• Work required: Rewrite the lines starting at the one containing "Click the printer" and ending with the one containing "tap(40, 103)" as a numbered list, dropping any blank lines.

• Data for this exercise:
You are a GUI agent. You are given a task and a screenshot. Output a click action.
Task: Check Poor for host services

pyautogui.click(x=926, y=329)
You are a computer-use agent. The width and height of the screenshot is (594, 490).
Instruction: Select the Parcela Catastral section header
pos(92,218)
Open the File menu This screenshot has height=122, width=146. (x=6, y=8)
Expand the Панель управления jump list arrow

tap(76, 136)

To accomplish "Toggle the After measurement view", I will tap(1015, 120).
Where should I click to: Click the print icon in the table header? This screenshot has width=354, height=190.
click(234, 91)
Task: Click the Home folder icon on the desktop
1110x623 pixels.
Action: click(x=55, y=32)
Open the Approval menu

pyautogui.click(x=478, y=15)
...
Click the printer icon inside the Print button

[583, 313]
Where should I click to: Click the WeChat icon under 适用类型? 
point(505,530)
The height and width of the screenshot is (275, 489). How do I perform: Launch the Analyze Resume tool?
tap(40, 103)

• Result:
1. Click the printer icon inside the Print button
2. [583, 313]
3. Where should I click to: Click the WeChat icon under 适用类型? 
4. point(505,530)
5. The height and width of the screenshot is (275, 489). How do I perform: Launch the Analyze Resume tool?
6. tap(40, 103)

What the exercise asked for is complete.